* Your task
Reproduce the material below with "GUI agent" renamed to "interface assistant" throughout, keeping everything else unchanged and leaving out the pictures.

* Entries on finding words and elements
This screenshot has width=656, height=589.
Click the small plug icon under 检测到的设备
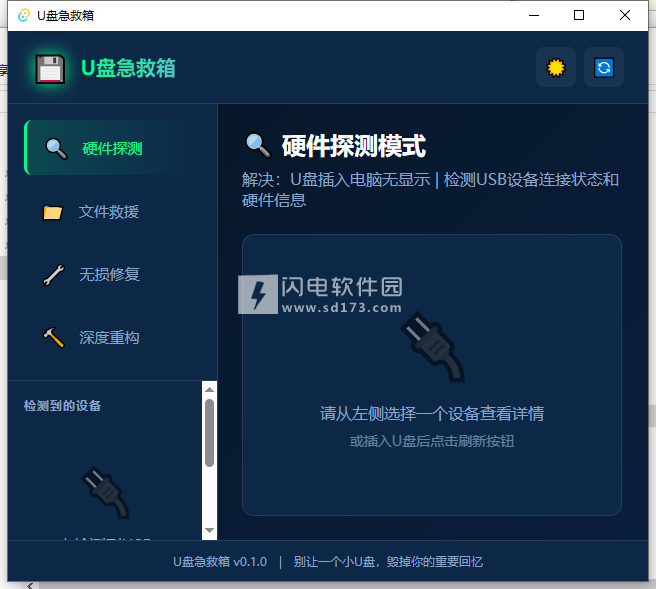(x=105, y=492)
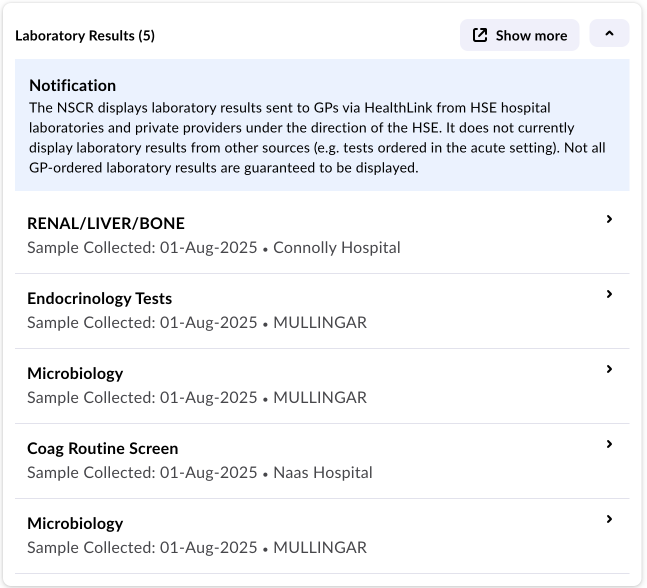
Task: Click the Naas Hospital sample details line
Action: [199, 472]
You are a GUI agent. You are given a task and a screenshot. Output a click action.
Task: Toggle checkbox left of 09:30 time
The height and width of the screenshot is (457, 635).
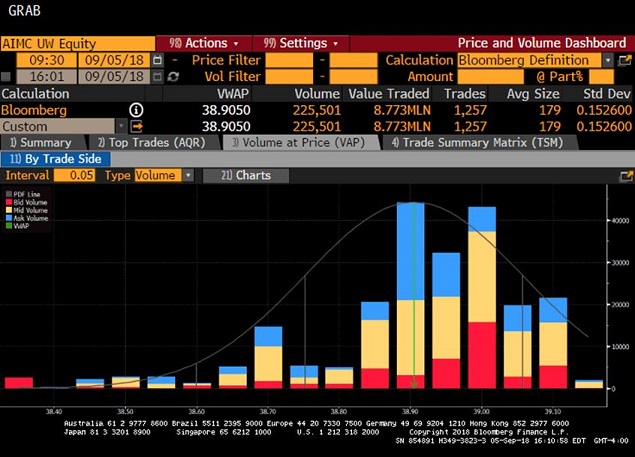click(x=7, y=60)
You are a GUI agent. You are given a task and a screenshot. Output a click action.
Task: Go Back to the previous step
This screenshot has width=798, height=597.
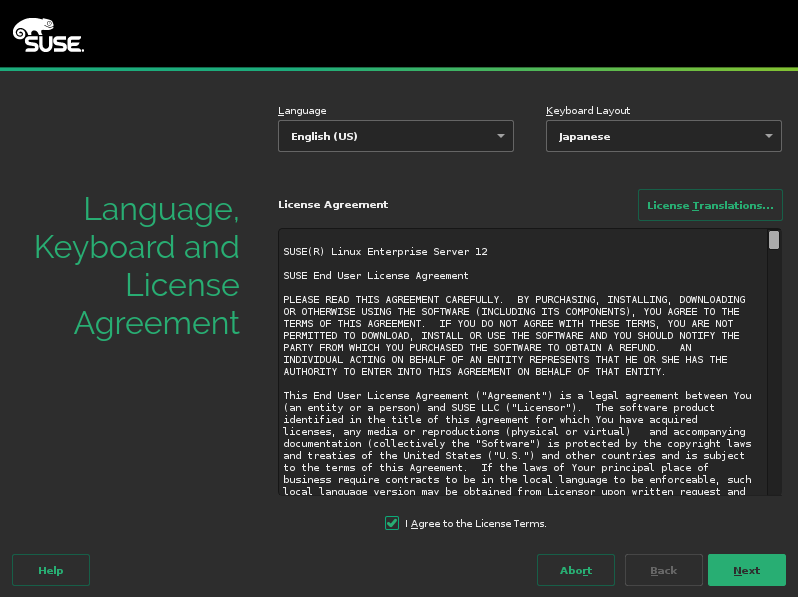(664, 570)
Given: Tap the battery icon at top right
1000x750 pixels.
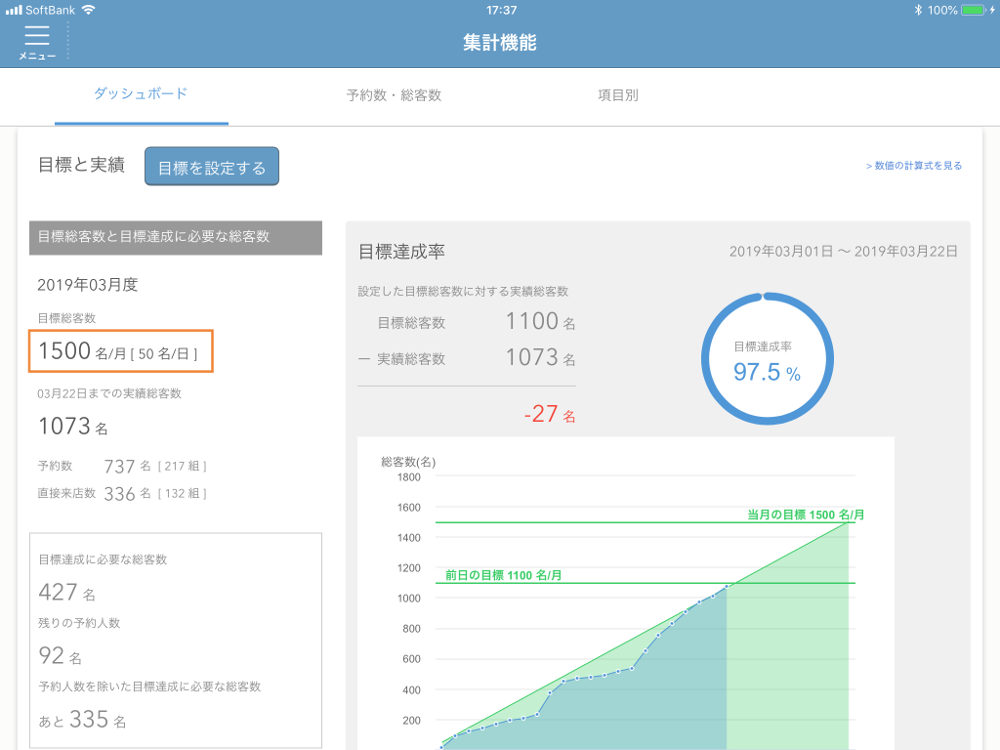Looking at the screenshot, I should point(973,10).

* Exercise output
This screenshot has width=656, height=589.
Click the small plug icon under 检测到的设备
(x=105, y=492)
Task: Click the Naas Hospital sample details line
Action: [199, 472]
You are a interface assistant. You are given a task and a screenshot. Output a click action.
Task: Toggle checkbox left of 09:30 time
The height and width of the screenshot is (457, 635).
click(x=7, y=60)
You are a interface assistant. You are given a task and a screenshot. Output a click action.
Task: Go Back to the previous step
This screenshot has width=798, height=597.
(664, 570)
Given: Tap the battery icon at top right
1000x750 pixels.
Looking at the screenshot, I should point(973,10).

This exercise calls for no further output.